### Permintaan A
Tolong salin ulang baris-baris catatan tanpa perubahan, mulai dari awal catatan sampai baris yang memuat "point(474,198)", termasuk baris itu.

### Teks Ditampilkan
|---|
Minggu, 03 Januari 2016

RENUNGAN SUPIR TAKSI

Hari ini Maulid Nabi Muhammad SAW. Besok natalan, lahirnya Juru Selamat. Jalanan Jakarta meningkat kemacetannya. Maklum kerena libur  berpanjang-panjang. Sepertinya semua orang keluar rumah. Kemana pun pergi kemacetan tak terelakkan. Dulu Ibu Tien Suharto, istri Presiden Suharto, bilang kemacetan adalah tanda kemakmuran. Mungkin ada benarnya. Meski di negara-negara yang sangat makmur seperti Swedia, tak ada kemacetan.

Taksi yang kutumpangi bergerak sangat lambat. Lebih banyak berhenti. Di pinggir jalan ada baliho besar berisi pengumuman peringatan Maulid Nabi. Ada sejumlah foto ustaz dan habib. Balihonya sangat besar.

Sang supir taksi yang tadinya asyik bercerita tentang parahnya kemacetan yang lebih dahsyat dibanding kemacetan mudik Idul Fitri, tiba-tiba mengalihkan pembicaraan. Lihat tu Pak, pengumuman Maulid pake foto segala. Itu orang-orang gak ngerti hakikat. Saya sering kena macet karena ada peringatan Maulid. Katanya cinta Nabi, tapi nutup jalan seenaknya dan ganggu orang banyak. Mana di hari kerja lagi.
|---|
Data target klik
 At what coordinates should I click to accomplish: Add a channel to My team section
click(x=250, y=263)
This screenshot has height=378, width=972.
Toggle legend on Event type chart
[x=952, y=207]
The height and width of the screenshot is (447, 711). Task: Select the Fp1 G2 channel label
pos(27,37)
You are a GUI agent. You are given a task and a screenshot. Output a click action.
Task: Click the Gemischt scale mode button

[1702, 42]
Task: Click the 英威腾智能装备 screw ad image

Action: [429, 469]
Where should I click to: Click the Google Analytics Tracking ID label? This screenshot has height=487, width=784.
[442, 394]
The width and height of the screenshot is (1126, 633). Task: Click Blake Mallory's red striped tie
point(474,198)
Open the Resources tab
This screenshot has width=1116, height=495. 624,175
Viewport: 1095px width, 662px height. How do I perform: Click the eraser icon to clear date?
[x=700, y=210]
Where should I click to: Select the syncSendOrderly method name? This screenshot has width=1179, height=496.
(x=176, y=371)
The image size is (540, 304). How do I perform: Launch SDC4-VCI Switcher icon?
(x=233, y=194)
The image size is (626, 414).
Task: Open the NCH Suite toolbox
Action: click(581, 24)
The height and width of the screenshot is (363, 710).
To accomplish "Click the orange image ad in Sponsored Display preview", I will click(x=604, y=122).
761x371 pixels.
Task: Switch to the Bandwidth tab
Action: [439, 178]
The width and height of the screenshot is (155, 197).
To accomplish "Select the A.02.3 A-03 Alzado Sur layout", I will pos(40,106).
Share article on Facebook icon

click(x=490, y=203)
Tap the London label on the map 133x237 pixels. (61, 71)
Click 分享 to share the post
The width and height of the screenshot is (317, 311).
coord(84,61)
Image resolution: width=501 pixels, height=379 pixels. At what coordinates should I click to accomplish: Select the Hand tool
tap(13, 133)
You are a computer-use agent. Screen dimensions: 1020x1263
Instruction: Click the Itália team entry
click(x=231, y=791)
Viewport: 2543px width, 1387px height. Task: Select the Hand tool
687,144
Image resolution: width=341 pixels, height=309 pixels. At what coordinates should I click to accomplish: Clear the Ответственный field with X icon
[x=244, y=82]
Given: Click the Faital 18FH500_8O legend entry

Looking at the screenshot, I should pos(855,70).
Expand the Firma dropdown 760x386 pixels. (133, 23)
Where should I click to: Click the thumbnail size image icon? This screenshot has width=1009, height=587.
|---|
### Permintaan B
Dalam teks renungan supir taksi, siapa yang pernah mengatakan bahwa kemacetan adalah tanda kemakmuran?

### Jawaban Tugas A
 At what coordinates should I click to accomplish: Add a channel to My team section
click(x=250, y=263)
This screenshot has height=378, width=972.
Toggle legend on Event type chart
[x=952, y=207]
The height and width of the screenshot is (447, 711). Task: Select the Fp1 G2 channel label
pos(27,37)
You are a GUI agent. You are given a task and a screenshot. Output a click action.
Task: Click the Gemischt scale mode button

[1702, 42]
Task: Click the 英威腾智能装备 screw ad image

Action: [429, 469]
Where should I click to: Click the Google Analytics Tracking ID label? This screenshot has height=487, width=784.
[442, 394]
The width and height of the screenshot is (1126, 633). Task: Click Blake Mallory's red striped tie
point(474,198)

### Jawaban Tugas B
Ibu Tien Suharto, istri Presiden Suharto.